Like folks with intellectual disabilities, or Autism, or spinal cord injuries or Traumatic Brain Injury, Cerebral Palsy, Dystonia, Dyslexia and all others, people dealing with incontinence and diapers, whether severely disabled, elderly, a child or a young adult (male) like me have our own battles to fight.
It’s a battle for dignity and acceptance, inclusion, compassion, understanding and empathy. We all have value. We all have dreams and aspirations. Many of us are parents…or own businesses, or are executives, or teachers. Many are women but plenty are men. We have our challenges like shopping in paranoia at store for our diapers one isle removed from the parents with smiles on their face picking out diapers for their babies and toddlers.

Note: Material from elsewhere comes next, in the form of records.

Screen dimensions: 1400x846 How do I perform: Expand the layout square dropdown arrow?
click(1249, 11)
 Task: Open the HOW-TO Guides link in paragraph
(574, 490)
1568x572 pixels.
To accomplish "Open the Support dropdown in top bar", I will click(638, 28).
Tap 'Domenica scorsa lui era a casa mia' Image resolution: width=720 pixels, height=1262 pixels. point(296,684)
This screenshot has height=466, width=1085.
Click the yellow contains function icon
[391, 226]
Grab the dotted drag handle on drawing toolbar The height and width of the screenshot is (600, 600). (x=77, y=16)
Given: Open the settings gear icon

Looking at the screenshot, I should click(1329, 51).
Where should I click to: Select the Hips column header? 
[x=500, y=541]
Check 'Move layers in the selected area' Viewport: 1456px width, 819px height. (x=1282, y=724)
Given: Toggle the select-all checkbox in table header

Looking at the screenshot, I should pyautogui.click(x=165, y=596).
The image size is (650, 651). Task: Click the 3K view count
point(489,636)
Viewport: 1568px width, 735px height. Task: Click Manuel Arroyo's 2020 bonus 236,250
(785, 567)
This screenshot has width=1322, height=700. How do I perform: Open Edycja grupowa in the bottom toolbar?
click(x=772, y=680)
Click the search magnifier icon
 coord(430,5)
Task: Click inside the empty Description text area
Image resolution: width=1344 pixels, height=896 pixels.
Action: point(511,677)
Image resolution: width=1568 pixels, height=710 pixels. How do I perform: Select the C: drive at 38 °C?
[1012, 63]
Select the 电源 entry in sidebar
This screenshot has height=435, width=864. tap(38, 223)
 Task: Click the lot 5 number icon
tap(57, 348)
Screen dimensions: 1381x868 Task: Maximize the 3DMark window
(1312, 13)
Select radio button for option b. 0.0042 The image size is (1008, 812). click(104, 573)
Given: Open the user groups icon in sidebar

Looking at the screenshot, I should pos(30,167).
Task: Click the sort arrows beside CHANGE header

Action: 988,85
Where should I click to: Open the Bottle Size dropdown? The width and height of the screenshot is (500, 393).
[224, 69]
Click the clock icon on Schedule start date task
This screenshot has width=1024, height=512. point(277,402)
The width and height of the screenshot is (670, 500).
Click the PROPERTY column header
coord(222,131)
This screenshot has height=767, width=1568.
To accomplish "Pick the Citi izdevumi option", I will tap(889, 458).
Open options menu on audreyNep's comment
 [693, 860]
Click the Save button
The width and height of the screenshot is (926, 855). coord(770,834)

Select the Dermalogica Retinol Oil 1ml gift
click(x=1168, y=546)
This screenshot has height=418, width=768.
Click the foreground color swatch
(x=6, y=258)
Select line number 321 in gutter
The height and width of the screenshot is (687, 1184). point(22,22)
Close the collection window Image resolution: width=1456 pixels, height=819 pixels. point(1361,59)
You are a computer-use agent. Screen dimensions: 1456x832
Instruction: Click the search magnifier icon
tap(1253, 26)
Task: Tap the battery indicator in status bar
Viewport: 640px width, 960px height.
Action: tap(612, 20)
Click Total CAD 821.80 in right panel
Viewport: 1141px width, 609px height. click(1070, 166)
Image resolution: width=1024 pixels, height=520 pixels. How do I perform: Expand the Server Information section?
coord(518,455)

For those of us like me who are parents, often times we go down that isle before or after we shop for ourselves and our reminded of our own limitations. We also take up the challenge of locating the nearest bathroom to change when we need to. Some like me get tired of the embarrassment at the store and go through a medical supply company and get our diapers shipped to us but that doesn’t remove the villain this post is talking about. We still have incontinence and we still have to exist and live in a world that says be nice to the disabled but yet it doesn’t realize that the world excludes us at the same time. We have our challenges for sure. This website and blog will be the door to the closet I’m coming out of so to speak and it is my hope it will help be a voice for the disabled, those who exist, not by our choice, beneath the people and society which claim to want us at their “level”, yet removes the ladder before we can climb up.